80% of the people live on 3% of the land.

This is a problem of the capitalist system the world over—the system in which the working class is made to produce surplus value—wealth over and above what they can expect to receive in wages, however computed—is a system which takes the motivation and joy out of labour. Whatever the name, the underlying reality for workers is everywhere the same: selling their labour power for wages which are less than the value of what they produce, they remain forever poor and exploited. This condition can never be changed in its essence as long as the wages system lasts.


Friday, December 27, 2019

Fight for the Future

We live in unhappy times and the solutions appear not to be evident to many of us. Few offer a vision of an alternative future, let alone a path towards it. The Socialist Party’s goal is clear: a socialist world in which sharing, not competitive struggle, prevails. Capitalist growth leads to the depletion and degradation of natural resources. The technical fixes, government legislation and regulation and market incentives are unlikely to significantly mitigate the environmental emergency. The prognosis for a healthy planet is not at all promising.

First, the Socialist Party maintains that our society is divided into classes based on groups of people standing in the same relationship to the means of production.
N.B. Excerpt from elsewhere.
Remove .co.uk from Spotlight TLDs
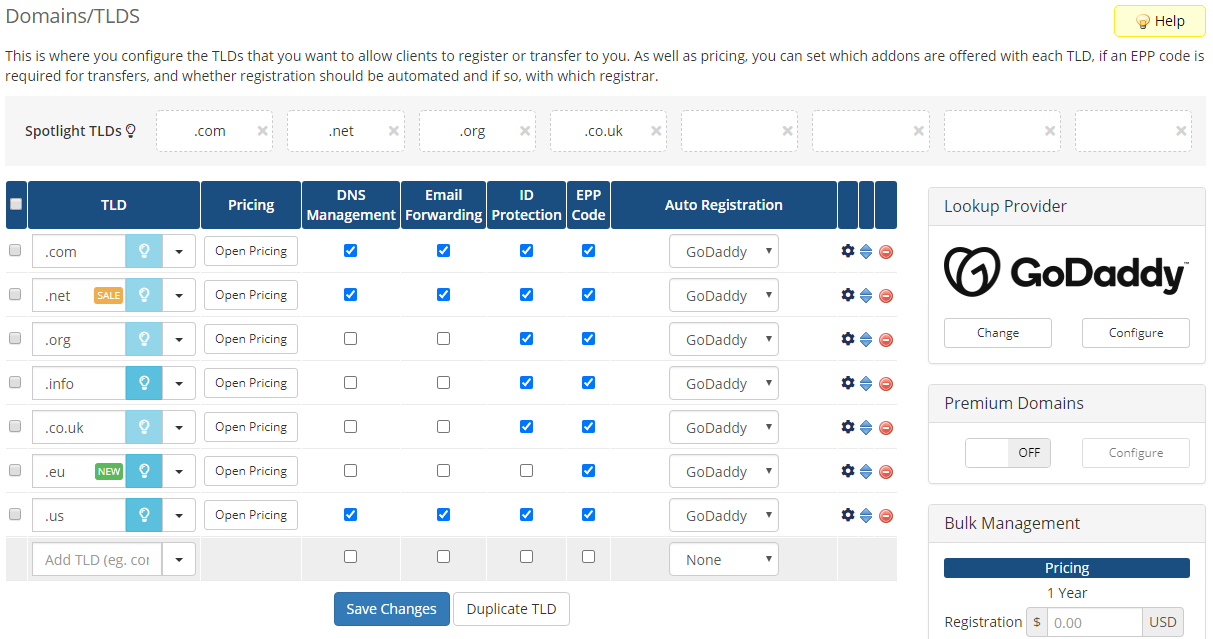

Secondly, the Socialist Party holds that the interests of these classes are antagonistic and irreconcilable and that a constant struggle goes on between them over the division of the wealth that society produces.

Thirdly, the Socialist Party agrees that the owning class is the ruling class because it controls the government. The government protects the capitalist class by protecting the source of its economic strength private property. It is the will of the capitalist class that the rights of private property be protected. It uses its control of government to write down its will and call it law. It uses its control of government to enforce its will, the law. The law is the voice of the ruling class.

For a capitalist, the right to private property means first and foremost the free and untrammelled ability to own and use in any way he may see fit the instruments of production. It means that he shall have at all times free access to these instruments, and that he on his own decision shall be able to grant or refuse such access to others: that he himself shall decide whether or not to employ the instruments to turn out goods; that the entire product of the instruments shall belong to him. He and his fellow-capitalists have constructed their state to defend this right by all necessary means. However, in the course of the development of capitalism, the original right to private property suffers some modification and limitation. These limitations are roughly of two sorts: one type is a concession forced on the state by the strength of the workers (for example, the workers’ right to strike and picket, both of which are limitations on the capitalist’s right to private property); the other and more frequent type is imposed by the bourgeois state itself, acting as representative of the entire capitalist class, in order to protect the system of private property against being undermined by the too anarchic practices of individual capitalists. Capitalists, as individuals, usually resent both of these types of limitation, but it is only against the first that they carry on and must carry on a bitter and decisive struggle. The second type is in the final analysis a mode of self-preservation for capitalism. If they are ever to achieve their own emancipation, working people must throw off the shackles of bourgeois law. Socialism is transforming the means of production from individual into common property;

At present the processes of government by which the capitalists of this country rules are called the democratic form of government. Democracy literally means “Rule of the people”. We live in a class society in which one class maintains its favorable economic position because it controls the rule by the people, since the capitalist class is a small minority, of the emulation. The majority of people support the present system and therefore the capitalist class controls the government only as long as the majority of the voters permit them to.

Mankind’s progress cannot resume its upward climb until civilisation is rescued from capitalist barbarism.